Barbara Witkowska Journaliste

Souvenirs d’enfance, arômes et saveurs, effluves d’amour… Michel Almairac, Marc Buxton et Maurice Roucel passent aux aveux et nous livrent, pêle-mêle, leurs émois olfactifs.

Son dernier  » bébé  » est un parfum pour homme et porte la prestigieuse signature de Dunhill.  » Il s’agit d’une réinterprétation de la fougère classique, explique Michel Almairac. Composée dans les règles de l’art, la fougère réunit la mousse, la coumarine et le géranium. Avec le temps, la coumarine a disparu. Je viens de la réintroduire chez Dunhill, dans une concentration importante. Elle apporte beaucoup de fraîcheur moderne. C’est une fragrance subtile, tout en nuances qui se marie avec une belle chemise bien propre.  »
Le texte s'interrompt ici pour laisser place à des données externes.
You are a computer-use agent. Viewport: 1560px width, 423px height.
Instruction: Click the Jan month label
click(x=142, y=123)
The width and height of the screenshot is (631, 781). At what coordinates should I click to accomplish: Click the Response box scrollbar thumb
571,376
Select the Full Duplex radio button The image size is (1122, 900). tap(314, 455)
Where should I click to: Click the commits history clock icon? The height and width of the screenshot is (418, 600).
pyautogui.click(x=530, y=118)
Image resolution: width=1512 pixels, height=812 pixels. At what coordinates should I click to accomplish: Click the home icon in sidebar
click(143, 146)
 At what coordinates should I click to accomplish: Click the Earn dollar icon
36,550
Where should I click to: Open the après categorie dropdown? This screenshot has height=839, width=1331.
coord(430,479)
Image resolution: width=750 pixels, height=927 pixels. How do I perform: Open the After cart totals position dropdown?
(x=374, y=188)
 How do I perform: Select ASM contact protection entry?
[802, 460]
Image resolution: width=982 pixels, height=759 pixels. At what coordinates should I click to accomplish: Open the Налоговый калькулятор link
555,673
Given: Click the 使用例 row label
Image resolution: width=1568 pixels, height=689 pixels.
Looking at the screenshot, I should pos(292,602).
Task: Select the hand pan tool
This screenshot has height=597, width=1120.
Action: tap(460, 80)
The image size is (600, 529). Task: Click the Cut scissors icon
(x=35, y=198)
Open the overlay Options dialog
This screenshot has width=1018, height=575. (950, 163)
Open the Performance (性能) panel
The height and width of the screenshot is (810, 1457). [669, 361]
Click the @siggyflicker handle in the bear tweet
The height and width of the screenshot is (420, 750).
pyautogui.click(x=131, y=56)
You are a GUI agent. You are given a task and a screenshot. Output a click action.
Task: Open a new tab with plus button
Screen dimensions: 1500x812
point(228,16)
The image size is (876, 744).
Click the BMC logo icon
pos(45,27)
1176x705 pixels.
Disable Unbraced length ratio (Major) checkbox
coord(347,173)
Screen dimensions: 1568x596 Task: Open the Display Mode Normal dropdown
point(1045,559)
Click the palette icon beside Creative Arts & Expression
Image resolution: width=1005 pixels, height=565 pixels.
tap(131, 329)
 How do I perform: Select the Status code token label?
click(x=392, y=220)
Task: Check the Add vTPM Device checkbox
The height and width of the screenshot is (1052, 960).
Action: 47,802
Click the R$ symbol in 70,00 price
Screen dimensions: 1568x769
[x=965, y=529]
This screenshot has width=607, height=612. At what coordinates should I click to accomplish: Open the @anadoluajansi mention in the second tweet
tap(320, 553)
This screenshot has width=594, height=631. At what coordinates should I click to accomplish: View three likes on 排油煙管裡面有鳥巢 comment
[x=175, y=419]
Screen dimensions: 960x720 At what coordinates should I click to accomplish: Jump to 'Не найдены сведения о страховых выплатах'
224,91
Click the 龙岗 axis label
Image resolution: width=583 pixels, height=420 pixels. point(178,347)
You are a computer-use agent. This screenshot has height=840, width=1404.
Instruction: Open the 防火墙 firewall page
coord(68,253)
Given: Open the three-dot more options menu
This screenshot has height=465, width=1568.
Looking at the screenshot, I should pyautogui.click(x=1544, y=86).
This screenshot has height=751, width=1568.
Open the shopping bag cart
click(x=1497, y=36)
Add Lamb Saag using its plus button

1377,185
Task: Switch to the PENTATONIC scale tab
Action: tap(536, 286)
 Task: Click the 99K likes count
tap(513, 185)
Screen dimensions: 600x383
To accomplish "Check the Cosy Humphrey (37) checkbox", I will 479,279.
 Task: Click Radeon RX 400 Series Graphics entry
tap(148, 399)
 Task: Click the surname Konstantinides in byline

Michel Almairac est né à Grasse, le berceau de la grande parfumerie classique et française. Petit, il a un coup de c£ur pour Habanita de Molinard, porté par sa mère,  » simple et puissant, d’une écriture géniale « . Mais c’est en visitant un laboratoire que sa vocation se dessine. Fasciné par les blouses blanches, par la batterie de petits flacons bien rangés, par l’ambiance studieuse et concentrée, il décide de faire partie, lui aussi, de cet univers. A l’école de parfumerie de Roure (société de création de parfums), il mémorise les notes et leurs interactions, se familiarise avec les contrastes (le citron par rapport au patchouli ou au benjoin, par exemple), étudie les proportions et les dosages, apprend à reconstruire, par la synthèse, les matières premières existantes, comme la rose ou le jasmin. En 1978, on lui propose un poste à Paris, chez Roure, toujours. Michel Almairac exulte :  » C’était une véritable reconnaissance, le tremplin pour tester mes capacités. Imaginez un musicien de village qu’on appelle pour jouer à l’opéra. Mon ambition était de travailler sur les produits prestigieux, pour les couturiers. C’est la partie la plus noble du métier, la plus attirante.  »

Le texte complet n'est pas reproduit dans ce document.